Он не переставал твердить про себя, что лишь она одна способна его понять, – но не отстраненно и аналитически, как это сделала бы умная Сабина Кэллендер, а по-другому. Оливия была женщиной, которой он хотел сказать: «Да, я таков. Такова моя жизнь. И таковы мотивы», – и она бы поняла и приняла как хорошее, так и плохое в нем. Ей, единственной на свете, он мог бы раскрыть свои тайны, и ей одной удалось бы отогнать изнуряющее чувство одиночества, временами обрушивающееся на него. Он ощущал, несмотря на всю свою проницательность и склонность к холодному расчету, что она гораздо мудрее его и что он, как маленький ребенок, может прийти к ней и, зарывшись головой в ее колени, наслаждаться тем, как она гладит его по густым черным волосам. Она наверняка знает, что временами это нужно каждому мужчине. Всегда спокойная, она была сильной и самоотверженной, она не нуждалась в лести и постоянном внимании: именно о такой спутнице мечтает всякий, кто строит карьеру. Мысли об Оливии наполняли О'Хару едкой печалью, и в моменты, когда он не поддавался романтическим порывам, к нему приходило понимание, что только лишь Оливия сможет вытянуть его из болота нарастающей скуки. И окажет ему этим огромную услугу.

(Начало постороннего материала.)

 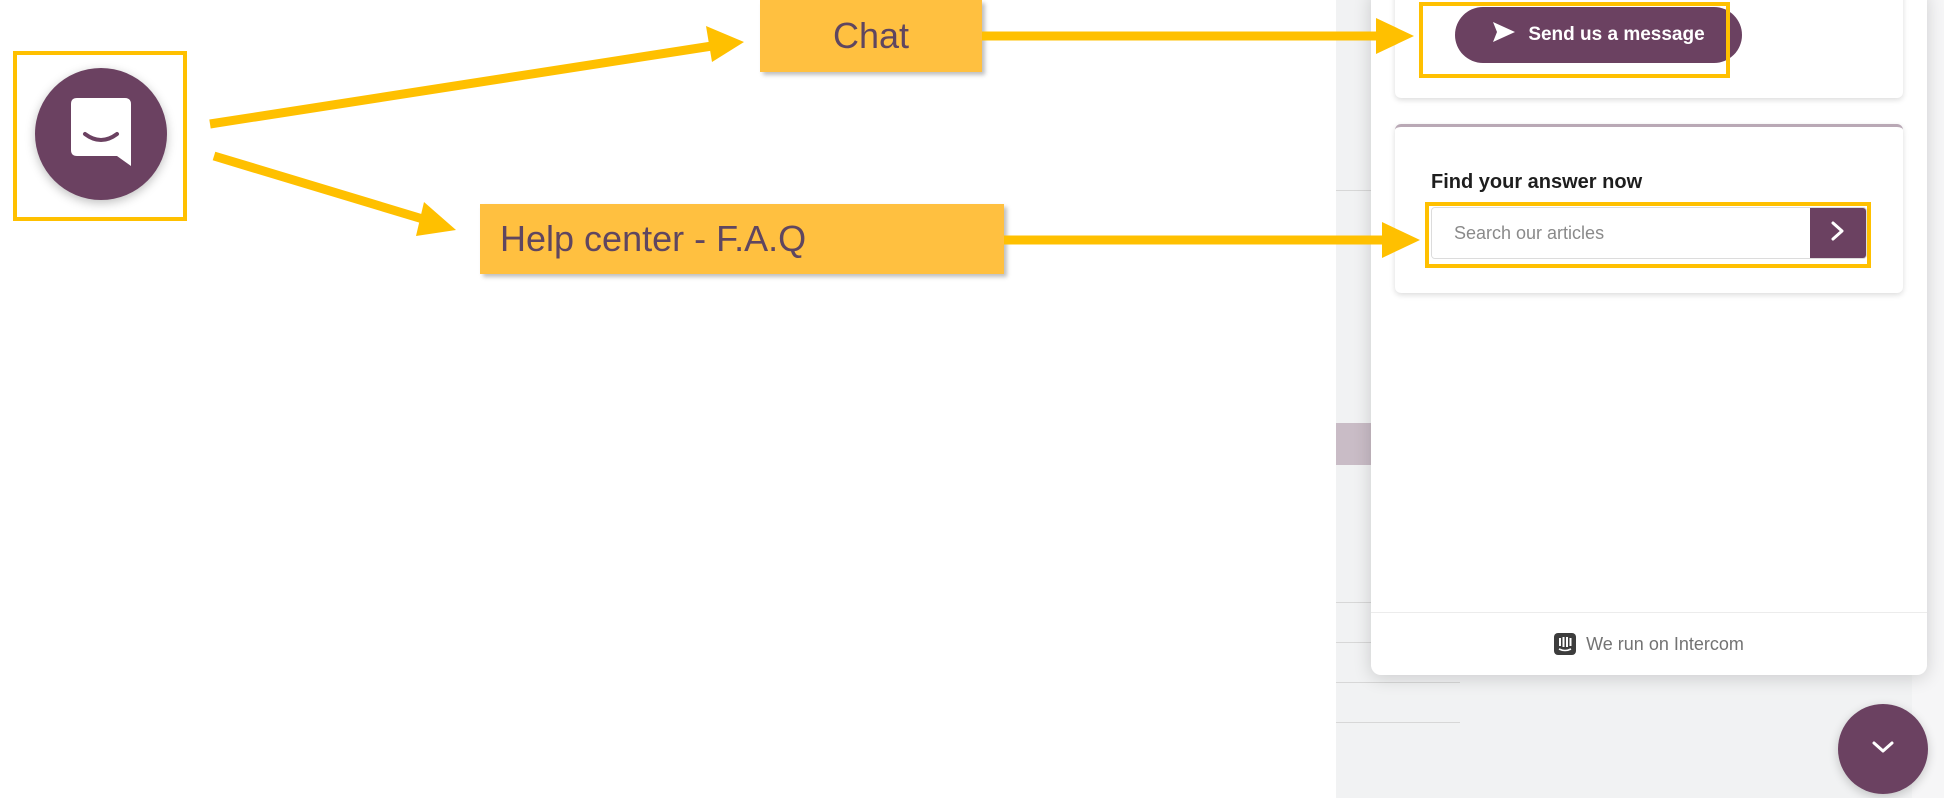 I want to click on launcher-to-chat-arrow, so click(x=461, y=85).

Сабина совсем не ошиблась, когда увидела в нем того давешнего мальчика, что, сидя на парижском тротуаре, очень серьезно сказал ей: «Я играю». Временами О'Хара выглядел именно так.
Но все размышления О'Хары заканчивались одинаково: он возвращался в суровую реальность, где Оливия была замужем за человеком, который в ней совершенно не нуждался, однако и отпускать намерений не имел – ведь он бы пожертвовал чем угодно, лишь бы не допустить скандала в семье. Все эти тяжкие, запутанные обстоятельства заставляли О'Хару думать о темной полуистлевшей паутине, которая незаметными, но крепкими нитями оплела любимую им женщину.

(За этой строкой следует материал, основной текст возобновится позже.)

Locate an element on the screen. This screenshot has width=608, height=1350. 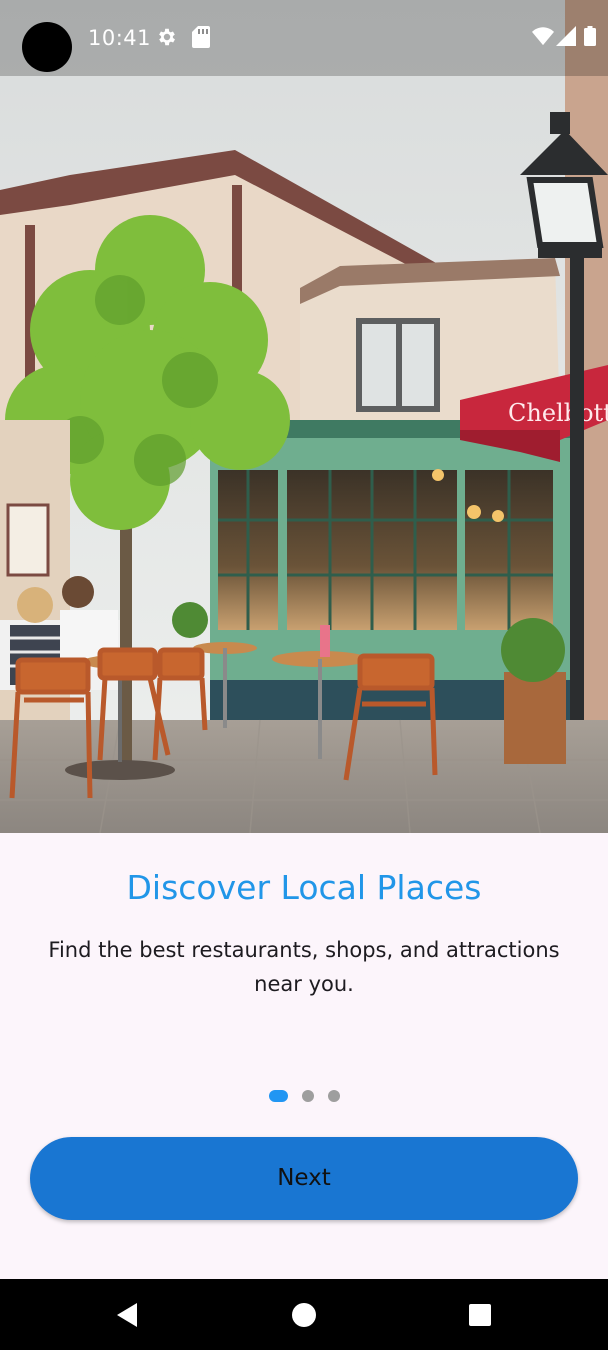
next-button: Next is located at coordinates (304, 1178).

Но трудности всегда занимали его сложный, изощренный ум: О'Хара, успевший познать одиночество и горечь бесконечной борьбы и оттого взиравший на весь мир с презрением, не видел причин, по которым он не мог взять желаемое и у мирка Дарема. Препятствия, вставшие у него на пути, сулили новое сражение, новый источник интереса в бурном потоке существования; но на сей раз имелось отличие… Он жаждал награды больше, чем самой борьбы. Он хотел себе Оливию Пентланд, как бы странно это ни звучало, не на час, не на месяц и не на год: он хотел ее себе навсегда.
И теперь О'Хара выжидал, понимая (весь долгий жизненный опыт подсказывал ему это), что настойчивость лишь испугает такую женщину и он рискует потерять ее навечно; впрочем, пока у него еще не сформировался план действий, способный помочь преодолеть преграды, разделяющие их. Он ждал, как уже неоднократно делал на протяжении своей карьеры, в надежде, что все разрешится само собой. И с каждым днем ожидания Оливия становилась все желаннее и желаннее, а его несокрушимая осмотрительность – все слабее и слабее.